Records supplied:

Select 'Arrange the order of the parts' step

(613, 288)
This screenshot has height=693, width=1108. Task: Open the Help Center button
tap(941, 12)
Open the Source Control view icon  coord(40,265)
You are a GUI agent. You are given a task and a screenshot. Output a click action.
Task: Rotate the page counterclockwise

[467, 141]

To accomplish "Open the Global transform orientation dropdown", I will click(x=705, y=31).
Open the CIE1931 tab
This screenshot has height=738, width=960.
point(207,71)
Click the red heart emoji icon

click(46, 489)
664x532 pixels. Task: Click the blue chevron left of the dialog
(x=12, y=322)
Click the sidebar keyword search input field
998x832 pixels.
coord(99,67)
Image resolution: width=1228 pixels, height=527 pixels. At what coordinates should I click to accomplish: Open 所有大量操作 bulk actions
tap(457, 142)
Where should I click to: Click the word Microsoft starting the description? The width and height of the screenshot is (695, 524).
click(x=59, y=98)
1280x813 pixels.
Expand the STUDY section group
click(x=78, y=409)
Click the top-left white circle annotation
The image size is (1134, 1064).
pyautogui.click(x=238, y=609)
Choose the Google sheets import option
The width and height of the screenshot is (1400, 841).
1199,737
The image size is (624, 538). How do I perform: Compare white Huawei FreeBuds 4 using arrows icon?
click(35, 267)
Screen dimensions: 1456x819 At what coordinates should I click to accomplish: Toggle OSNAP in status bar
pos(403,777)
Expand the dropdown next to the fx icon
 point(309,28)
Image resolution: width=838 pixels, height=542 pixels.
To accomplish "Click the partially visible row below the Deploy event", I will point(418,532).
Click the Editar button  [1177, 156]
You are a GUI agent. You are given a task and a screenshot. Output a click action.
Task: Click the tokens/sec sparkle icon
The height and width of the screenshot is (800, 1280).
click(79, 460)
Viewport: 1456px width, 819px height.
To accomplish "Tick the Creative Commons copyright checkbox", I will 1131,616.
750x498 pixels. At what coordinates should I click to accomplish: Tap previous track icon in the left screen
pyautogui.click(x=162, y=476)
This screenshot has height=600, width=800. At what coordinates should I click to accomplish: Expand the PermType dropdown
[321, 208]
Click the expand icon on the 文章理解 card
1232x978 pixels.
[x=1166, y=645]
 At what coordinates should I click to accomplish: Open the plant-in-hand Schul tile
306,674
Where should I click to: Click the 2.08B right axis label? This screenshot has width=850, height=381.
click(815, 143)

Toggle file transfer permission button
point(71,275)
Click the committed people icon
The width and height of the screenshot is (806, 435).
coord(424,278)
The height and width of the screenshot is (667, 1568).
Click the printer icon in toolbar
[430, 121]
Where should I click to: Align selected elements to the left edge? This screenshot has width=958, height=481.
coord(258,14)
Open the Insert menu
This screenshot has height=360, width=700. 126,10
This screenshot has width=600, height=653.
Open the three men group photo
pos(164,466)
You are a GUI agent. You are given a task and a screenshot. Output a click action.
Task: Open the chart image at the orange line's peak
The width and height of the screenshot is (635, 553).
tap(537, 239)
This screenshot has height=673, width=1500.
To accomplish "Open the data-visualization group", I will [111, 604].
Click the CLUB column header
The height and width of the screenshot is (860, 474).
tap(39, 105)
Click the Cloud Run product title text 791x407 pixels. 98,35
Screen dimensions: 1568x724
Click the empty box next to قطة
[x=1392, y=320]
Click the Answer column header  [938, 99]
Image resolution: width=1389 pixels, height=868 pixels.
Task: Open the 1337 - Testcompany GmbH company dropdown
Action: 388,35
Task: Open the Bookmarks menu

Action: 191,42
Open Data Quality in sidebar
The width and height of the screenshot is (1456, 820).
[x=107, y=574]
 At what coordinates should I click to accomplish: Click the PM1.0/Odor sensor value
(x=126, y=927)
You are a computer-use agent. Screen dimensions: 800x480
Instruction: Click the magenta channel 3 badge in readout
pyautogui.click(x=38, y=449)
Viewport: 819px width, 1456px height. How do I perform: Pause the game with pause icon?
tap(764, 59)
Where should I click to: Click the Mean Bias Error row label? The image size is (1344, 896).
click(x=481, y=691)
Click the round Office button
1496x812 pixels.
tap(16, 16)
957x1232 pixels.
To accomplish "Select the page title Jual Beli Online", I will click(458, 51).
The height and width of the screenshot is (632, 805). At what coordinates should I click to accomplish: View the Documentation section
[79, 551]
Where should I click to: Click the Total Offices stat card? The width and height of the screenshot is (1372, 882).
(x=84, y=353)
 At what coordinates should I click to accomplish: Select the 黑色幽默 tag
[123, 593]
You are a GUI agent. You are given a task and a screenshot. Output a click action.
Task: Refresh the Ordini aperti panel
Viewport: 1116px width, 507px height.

What needs to be done: Output all of the records above exactly as they appear.

Response to this exercise:
Select 'Arrange the order of the parts' step

(613, 288)
This screenshot has height=693, width=1108. Task: Open the Help Center button
tap(941, 12)
Open the Source Control view icon  coord(40,265)
You are a GUI agent. You are given a task and a screenshot. Output a click action.
Task: Rotate the page counterclockwise

[467, 141]

To accomplish "Open the Global transform orientation dropdown", I will click(x=705, y=31).
Open the CIE1931 tab
This screenshot has height=738, width=960.
point(207,71)
Click the red heart emoji icon

click(46, 489)
664x532 pixels. Task: Click the blue chevron left of the dialog
(x=12, y=322)
Click the sidebar keyword search input field
998x832 pixels.
coord(99,67)
Image resolution: width=1228 pixels, height=527 pixels. At what coordinates should I click to accomplish: Open 所有大量操作 bulk actions
tap(457, 142)
Where should I click to: Click the word Microsoft starting the description? The width and height of the screenshot is (695, 524).
click(x=59, y=98)
1280x813 pixels.
Expand the STUDY section group
click(x=78, y=409)
Click the top-left white circle annotation
The image size is (1134, 1064).
pyautogui.click(x=238, y=609)
Choose the Google sheets import option
The width and height of the screenshot is (1400, 841).
1199,737
The image size is (624, 538). How do I perform: Compare white Huawei FreeBuds 4 using arrows icon?
click(35, 267)
Screen dimensions: 1456x819 At what coordinates should I click to accomplish: Toggle OSNAP in status bar
pos(403,777)
Expand the dropdown next to the fx icon
 point(309,28)
Image resolution: width=838 pixels, height=542 pixels.
To accomplish "Click the partially visible row below the Deploy event", I will point(418,532).
Click the Editar button  [1177, 156]
You are a GUI agent. You are given a task and a screenshot. Output a click action.
Task: Click the tokens/sec sparkle icon
The height and width of the screenshot is (800, 1280).
click(79, 460)
Viewport: 1456px width, 819px height.
To accomplish "Tick the Creative Commons copyright checkbox", I will 1131,616.
750x498 pixels. At what coordinates should I click to accomplish: Tap previous track icon in the left screen
pyautogui.click(x=162, y=476)
This screenshot has height=600, width=800. At what coordinates should I click to accomplish: Expand the PermType dropdown
[321, 208]
Click the expand icon on the 文章理解 card
1232x978 pixels.
[x=1166, y=645]
 At what coordinates should I click to accomplish: Open the plant-in-hand Schul tile
306,674
Where should I click to: Click the 2.08B right axis label? This screenshot has width=850, height=381.
click(815, 143)

Toggle file transfer permission button
point(71,275)
Click the committed people icon
The width and height of the screenshot is (806, 435).
coord(424,278)
The height and width of the screenshot is (667, 1568).
Click the printer icon in toolbar
[430, 121]
Where should I click to: Align selected elements to the left edge? This screenshot has width=958, height=481.
coord(258,14)
Open the Insert menu
This screenshot has height=360, width=700. 126,10
This screenshot has width=600, height=653.
Open the three men group photo
pos(164,466)
You are a GUI agent. You are given a task and a screenshot. Output a click action.
Task: Open the chart image at the orange line's peak
The width and height of the screenshot is (635, 553).
tap(537, 239)
This screenshot has height=673, width=1500.
To accomplish "Open the data-visualization group", I will [111, 604].
Click the CLUB column header
The height and width of the screenshot is (860, 474).
tap(39, 105)
Click the Cloud Run product title text 791x407 pixels. 98,35
Screen dimensions: 1568x724
Click the empty box next to قطة
[x=1392, y=320]
Click the Answer column header  [938, 99]
Image resolution: width=1389 pixels, height=868 pixels.
Task: Open the 1337 - Testcompany GmbH company dropdown
Action: 388,35
Task: Open the Bookmarks menu

Action: 191,42
Open Data Quality in sidebar
The width and height of the screenshot is (1456, 820).
[x=107, y=574]
 At what coordinates should I click to accomplish: Click the PM1.0/Odor sensor value
(x=126, y=927)
You are a computer-use agent. Screen dimensions: 800x480
Instruction: Click the magenta channel 3 badge in readout
pyautogui.click(x=38, y=449)
Viewport: 819px width, 1456px height. How do I perform: Pause the game with pause icon?
tap(764, 59)
Where should I click to: Click the Mean Bias Error row label? The image size is (1344, 896).
click(x=481, y=691)
Click the round Office button
1496x812 pixels.
tap(16, 16)
957x1232 pixels.
To accomplish "Select the page title Jual Beli Online", I will click(458, 51).
The height and width of the screenshot is (632, 805). At what coordinates should I click to accomplish: View the Documentation section
[79, 551]
Where should I click to: Click the Total Offices stat card? The width and height of the screenshot is (1372, 882).
(x=84, y=353)
 At what coordinates should I click to accomplish: Select the 黑色幽默 tag
[123, 593]
You are a GUI agent. You are given a task and a screenshot. Output a click action.
Task: Refresh the Ordini aperti panel
Viewport: 1116px width, 507px height.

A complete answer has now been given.